We live in a culture that prioritizes results and reveres what many might dub an overnight success story. How could someone be that lucky? That gifted and favored by a higher power? All achievements must be fast to be noteworthy, work must be efficient, and meeting your goals in an arbitrarily short amount of time will hasten the approach of your newest upcoming stage of life, right? 

Nope. That’s wrong. So very, very wrong.

Here’s a secret that only reveals itself to be more and more true each time you experience it: nothing long lasting or worth having happens instantaneously. If it comes quickly, chances are it’ll leave quickly as well. There’s also a good reason we celebrate those who manage to “make it” with lists like Forbes 30 Under 30: it’s news. It’s not normal for someone that young to achieve that level of success in such a short amount of time. Furthermore, nearly every overnight success story is actually a story that’s been many years in the making.

Exceptionalism has proven itself to be a sort of disease in our culture. If you can’t do it faster, better, and bigger than the next person, why even bother doing it all? This is fine if you’re competing in the Olympics on the global stage, but this is not a competition, you are quite literally making a smart investment with your hard earned money, so why all of this extra pressure to out-perform some arbitrary standard that you’ve set for yourself?

By all means, set your goals. Buying a house is not nothing, it’s an achievement, a testament to your investment acumen, and for many buying a home is a lifelong dream and represents so much more than a house. But, this should be a regular occurrence. Housing is a fundamental right. I hate to break it to you, but Forbes magazine isn’t coming to your house to take a picture of you standing in your empty living room, triumphant because it’s bigger and better than everyone else’s living room.

Much like these alleged overnight success stories, you didn’t start believing these fallacies overnight either, they’re baked into the world we live in. The main culprit behind this all or nothing philosophy is closely tied into the element of that non-existent competition you’ve set up between yourself, your peer group, and everyone else in your life, so here’s a hard truth you can start mulling over: you don’t have to see immediate results for your work to be worthwhile. Doing diligent, thoughtful work over a period of time in order to achieve a long term goal is worth celebrating and considered as much a part of the “win” you’ll inevitably experience when you do purchase that piece of real estate. There’s no shame in the waiting game. In fact, your ability to wait it out in a space of delayed gratification is the exact element that separates people who accomplish their goals and people who are just looking for a quick fix and some gold stars.

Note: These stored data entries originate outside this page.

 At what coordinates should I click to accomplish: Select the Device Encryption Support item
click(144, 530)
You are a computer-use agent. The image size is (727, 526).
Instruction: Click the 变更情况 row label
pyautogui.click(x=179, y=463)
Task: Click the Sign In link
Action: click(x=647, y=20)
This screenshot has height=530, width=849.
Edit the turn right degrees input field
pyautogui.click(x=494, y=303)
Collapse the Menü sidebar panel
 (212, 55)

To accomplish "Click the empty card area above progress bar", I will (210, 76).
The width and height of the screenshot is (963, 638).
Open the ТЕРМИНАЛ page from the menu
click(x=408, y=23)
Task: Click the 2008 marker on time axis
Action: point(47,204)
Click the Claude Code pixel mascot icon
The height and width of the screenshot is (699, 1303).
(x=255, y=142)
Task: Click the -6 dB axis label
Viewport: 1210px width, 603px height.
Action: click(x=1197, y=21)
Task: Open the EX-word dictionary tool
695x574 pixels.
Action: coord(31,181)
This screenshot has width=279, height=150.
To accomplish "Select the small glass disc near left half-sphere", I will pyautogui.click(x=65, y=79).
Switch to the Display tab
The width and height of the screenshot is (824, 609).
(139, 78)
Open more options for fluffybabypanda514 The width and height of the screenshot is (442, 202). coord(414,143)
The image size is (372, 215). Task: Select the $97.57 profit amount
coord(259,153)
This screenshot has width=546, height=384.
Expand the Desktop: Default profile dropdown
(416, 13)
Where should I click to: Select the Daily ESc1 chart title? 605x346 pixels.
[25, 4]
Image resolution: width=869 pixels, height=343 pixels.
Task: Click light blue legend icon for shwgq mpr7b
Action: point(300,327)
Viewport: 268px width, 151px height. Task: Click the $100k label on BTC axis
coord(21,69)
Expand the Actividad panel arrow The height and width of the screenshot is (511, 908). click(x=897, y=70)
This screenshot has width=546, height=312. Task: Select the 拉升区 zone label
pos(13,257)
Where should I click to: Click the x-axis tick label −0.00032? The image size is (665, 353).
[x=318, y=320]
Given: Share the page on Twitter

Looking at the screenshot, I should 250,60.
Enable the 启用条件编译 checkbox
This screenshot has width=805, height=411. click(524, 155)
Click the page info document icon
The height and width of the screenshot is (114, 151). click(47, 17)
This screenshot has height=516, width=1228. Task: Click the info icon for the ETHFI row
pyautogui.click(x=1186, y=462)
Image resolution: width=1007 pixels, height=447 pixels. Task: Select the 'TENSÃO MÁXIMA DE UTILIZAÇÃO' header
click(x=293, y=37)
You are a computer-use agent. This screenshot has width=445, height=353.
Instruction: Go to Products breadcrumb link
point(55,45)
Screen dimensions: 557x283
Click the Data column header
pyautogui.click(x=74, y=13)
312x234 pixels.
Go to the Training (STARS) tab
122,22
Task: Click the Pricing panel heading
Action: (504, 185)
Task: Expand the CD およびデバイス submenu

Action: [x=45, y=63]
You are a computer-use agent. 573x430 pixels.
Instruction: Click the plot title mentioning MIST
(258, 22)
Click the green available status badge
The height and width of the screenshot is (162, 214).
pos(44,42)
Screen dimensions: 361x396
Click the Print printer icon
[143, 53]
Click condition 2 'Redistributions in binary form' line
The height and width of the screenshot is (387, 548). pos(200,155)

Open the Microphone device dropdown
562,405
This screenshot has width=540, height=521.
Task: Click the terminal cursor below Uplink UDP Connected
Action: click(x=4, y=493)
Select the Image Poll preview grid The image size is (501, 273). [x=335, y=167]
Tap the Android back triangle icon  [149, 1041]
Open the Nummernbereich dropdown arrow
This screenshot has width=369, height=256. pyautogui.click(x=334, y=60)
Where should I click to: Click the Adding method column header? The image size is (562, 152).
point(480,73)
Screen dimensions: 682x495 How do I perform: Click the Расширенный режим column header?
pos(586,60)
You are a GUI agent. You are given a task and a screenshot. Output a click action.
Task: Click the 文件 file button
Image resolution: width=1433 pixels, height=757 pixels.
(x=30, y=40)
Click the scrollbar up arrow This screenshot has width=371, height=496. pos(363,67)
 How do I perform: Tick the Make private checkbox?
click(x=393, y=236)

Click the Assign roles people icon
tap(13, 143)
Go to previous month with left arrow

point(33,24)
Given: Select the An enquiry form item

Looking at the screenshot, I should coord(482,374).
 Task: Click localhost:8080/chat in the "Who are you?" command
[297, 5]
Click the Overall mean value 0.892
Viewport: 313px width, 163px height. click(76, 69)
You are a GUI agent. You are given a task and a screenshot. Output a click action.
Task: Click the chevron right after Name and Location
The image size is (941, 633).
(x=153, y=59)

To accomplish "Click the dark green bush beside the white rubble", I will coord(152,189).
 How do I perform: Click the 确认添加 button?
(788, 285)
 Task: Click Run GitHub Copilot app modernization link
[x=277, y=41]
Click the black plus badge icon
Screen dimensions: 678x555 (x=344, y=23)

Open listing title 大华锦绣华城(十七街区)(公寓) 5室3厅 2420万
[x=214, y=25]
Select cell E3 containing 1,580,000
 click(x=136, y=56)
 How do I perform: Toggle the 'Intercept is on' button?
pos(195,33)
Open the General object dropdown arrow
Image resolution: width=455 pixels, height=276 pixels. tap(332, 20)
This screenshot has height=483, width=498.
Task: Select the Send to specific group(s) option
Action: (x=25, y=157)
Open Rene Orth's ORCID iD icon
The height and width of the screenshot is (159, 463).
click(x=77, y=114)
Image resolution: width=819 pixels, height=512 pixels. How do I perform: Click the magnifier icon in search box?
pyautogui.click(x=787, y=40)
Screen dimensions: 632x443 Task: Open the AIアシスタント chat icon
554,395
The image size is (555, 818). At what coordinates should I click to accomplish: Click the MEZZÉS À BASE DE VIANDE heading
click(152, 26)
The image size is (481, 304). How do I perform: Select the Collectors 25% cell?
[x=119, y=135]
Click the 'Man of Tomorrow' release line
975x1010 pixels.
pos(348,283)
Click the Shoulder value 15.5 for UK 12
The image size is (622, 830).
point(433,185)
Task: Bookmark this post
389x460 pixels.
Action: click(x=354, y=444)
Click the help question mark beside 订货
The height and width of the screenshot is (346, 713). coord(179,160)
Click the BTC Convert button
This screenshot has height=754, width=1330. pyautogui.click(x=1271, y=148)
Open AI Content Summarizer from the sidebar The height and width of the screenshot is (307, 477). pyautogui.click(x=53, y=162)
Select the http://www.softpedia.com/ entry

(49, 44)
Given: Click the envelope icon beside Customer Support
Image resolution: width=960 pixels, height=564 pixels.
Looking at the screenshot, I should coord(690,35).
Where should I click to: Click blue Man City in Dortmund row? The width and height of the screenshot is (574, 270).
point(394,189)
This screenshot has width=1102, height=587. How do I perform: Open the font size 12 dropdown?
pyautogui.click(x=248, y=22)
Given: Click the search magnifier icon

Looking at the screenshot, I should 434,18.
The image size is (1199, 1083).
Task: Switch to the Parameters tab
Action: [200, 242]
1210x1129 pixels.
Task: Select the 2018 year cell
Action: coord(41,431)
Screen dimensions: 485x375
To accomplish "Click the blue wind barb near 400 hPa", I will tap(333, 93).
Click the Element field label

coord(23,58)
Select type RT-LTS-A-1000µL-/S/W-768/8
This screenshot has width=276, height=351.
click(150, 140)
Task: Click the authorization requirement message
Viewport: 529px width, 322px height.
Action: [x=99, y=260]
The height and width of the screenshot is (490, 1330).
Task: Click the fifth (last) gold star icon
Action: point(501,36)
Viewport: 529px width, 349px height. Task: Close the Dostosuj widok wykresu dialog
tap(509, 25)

The competition isn’t real! There’s no race, so stop and catch your breath. Have we learned nothing from the fable of the tortoise and the hare? You don’t need to win anything, but you do need to do the thing you said you were going to do: put the work in and set yourself up for success in real estate. All of the “go, go, go, faster, do it now” advice is setting yourself up for failure and disappointment and is usually peddled by people who have ulterior motives that have little to nothing to do with actually helping you. There are no instant fixes or miracle cures in life.

The fact of the matter is that you’re still on the right path even if you can’t see the destination on the horizon just yet. You know where you’re going. You don’t need the receipts to prove anything to anyone, because there’s nothing to prove. It’s none of anyone’s business what you do or do not have right this minute. Even if you desperately wanted to show off the work you’ve been doing, no one else will be able to appreciate the feeling behind it; they can’t see that dream house in your head you’re working towards and saving for. But, that’s fine! Other people don’t have to live in it or believe it exists, but you do, and yours is the only opinion that matters.

It’s not flashy, exciting, or cute to be doing years worth of work with no tangible results to flash around. That’s fine. Flashiness does not hold value, act as equity, appreciate in value, or put a roof over your head, whereas a home can do that. So, don’t be afraid of being regular. Your home isn’t magically worth more if you do it by a certain date, age, or at either end of a major life’s milestone. Even if it makes your skin crawl with impatience, the work is always worth it, especially when it comes to investing in your overall quality of life.

Your work is worthy, your work is working, and one day your work will speak for itself.